Brief
Shift every click coordinate in the answers by adding 124 to each number, then give all the rows again, requests included. Do this only for the rows from the line with "This screenshot has height=682, width=978." up to and including the line with "Switch chart range".
--- Recorded data ---
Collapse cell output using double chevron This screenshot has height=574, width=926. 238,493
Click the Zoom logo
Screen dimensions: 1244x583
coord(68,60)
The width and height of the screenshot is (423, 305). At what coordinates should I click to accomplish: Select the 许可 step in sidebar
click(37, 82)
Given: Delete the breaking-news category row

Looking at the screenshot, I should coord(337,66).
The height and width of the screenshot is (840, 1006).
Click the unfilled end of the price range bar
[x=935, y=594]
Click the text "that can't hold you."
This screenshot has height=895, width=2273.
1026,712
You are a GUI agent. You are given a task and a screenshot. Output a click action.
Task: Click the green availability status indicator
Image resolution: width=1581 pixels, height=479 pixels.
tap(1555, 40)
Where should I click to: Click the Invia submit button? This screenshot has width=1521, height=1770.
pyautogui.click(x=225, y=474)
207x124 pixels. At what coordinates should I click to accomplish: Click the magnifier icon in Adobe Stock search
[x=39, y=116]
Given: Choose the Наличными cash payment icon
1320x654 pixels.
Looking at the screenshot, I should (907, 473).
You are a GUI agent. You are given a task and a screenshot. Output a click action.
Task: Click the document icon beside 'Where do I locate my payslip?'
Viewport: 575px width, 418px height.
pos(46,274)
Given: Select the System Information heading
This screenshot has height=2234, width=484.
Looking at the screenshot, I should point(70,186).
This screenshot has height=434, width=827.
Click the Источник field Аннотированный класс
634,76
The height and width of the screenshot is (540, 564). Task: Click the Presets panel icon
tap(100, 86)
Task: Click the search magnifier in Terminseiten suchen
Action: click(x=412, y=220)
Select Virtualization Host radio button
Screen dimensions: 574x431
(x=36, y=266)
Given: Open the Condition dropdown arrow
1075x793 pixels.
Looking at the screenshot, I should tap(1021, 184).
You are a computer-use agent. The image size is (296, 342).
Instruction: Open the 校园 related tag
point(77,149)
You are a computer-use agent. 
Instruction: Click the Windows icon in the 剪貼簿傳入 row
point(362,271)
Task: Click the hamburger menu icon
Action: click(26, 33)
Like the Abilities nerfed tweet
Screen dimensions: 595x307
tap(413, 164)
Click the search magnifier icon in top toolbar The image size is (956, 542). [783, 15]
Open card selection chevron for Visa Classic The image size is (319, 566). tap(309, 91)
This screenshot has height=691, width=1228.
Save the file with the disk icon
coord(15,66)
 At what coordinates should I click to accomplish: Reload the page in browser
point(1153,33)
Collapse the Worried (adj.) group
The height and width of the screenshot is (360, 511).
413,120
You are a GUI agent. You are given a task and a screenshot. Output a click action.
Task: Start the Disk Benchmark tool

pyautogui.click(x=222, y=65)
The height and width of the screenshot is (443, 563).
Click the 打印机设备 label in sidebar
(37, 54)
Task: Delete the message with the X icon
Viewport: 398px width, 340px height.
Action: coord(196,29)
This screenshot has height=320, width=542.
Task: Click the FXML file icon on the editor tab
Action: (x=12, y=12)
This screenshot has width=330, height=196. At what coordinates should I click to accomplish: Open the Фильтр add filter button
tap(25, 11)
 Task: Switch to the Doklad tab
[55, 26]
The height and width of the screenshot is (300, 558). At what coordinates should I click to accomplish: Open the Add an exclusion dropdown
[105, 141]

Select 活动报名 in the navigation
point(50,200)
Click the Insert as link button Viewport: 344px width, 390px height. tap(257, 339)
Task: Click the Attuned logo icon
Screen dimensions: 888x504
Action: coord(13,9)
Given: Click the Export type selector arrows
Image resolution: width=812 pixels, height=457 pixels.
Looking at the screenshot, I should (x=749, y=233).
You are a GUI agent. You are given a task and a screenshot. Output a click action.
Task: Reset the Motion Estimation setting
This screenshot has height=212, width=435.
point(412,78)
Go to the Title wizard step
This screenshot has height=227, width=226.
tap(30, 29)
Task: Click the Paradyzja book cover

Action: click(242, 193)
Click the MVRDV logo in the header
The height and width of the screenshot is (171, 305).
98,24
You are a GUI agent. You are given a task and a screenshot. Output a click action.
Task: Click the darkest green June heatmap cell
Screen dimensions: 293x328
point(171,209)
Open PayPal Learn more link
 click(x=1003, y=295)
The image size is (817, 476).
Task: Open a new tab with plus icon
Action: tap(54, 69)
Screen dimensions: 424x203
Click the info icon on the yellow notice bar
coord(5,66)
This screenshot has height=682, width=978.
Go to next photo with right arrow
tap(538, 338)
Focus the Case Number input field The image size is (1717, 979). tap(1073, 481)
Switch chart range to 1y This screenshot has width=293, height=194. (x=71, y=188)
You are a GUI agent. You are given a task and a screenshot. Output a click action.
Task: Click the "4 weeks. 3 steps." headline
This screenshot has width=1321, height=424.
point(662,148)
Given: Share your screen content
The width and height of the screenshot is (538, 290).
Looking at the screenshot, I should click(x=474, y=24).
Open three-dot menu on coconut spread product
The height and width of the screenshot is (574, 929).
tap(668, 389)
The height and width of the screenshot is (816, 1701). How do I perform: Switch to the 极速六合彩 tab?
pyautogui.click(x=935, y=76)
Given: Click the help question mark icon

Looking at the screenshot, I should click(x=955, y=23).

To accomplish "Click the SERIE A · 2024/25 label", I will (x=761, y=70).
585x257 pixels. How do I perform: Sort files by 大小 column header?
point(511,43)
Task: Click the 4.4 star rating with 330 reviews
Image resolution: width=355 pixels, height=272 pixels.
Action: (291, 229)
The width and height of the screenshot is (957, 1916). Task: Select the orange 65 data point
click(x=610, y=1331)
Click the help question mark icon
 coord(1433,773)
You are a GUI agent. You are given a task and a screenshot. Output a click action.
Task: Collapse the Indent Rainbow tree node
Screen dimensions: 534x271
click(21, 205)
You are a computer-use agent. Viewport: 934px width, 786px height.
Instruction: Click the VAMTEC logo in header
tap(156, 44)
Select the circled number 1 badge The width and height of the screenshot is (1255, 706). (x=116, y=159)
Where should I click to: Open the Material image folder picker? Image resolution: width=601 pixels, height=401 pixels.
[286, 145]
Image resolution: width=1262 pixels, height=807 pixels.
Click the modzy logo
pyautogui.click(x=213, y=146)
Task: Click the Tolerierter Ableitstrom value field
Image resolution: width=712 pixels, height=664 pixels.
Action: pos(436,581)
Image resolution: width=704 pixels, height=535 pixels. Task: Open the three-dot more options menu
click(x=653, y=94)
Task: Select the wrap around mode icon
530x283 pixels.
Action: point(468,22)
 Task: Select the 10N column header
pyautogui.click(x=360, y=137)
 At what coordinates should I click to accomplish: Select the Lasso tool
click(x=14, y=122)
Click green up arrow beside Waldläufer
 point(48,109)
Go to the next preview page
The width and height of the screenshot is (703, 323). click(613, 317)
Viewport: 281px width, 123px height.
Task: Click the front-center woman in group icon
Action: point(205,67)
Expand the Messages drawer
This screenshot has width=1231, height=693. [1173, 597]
---
Solved exercise
This screenshot has height=682, width=978.
Go to next photo with right arrow
tap(662, 462)
Focus the Case Number input field The image size is (1717, 979). tap(1197, 605)
Switch chart range to 1y This screenshot has width=293, height=194. (x=195, y=312)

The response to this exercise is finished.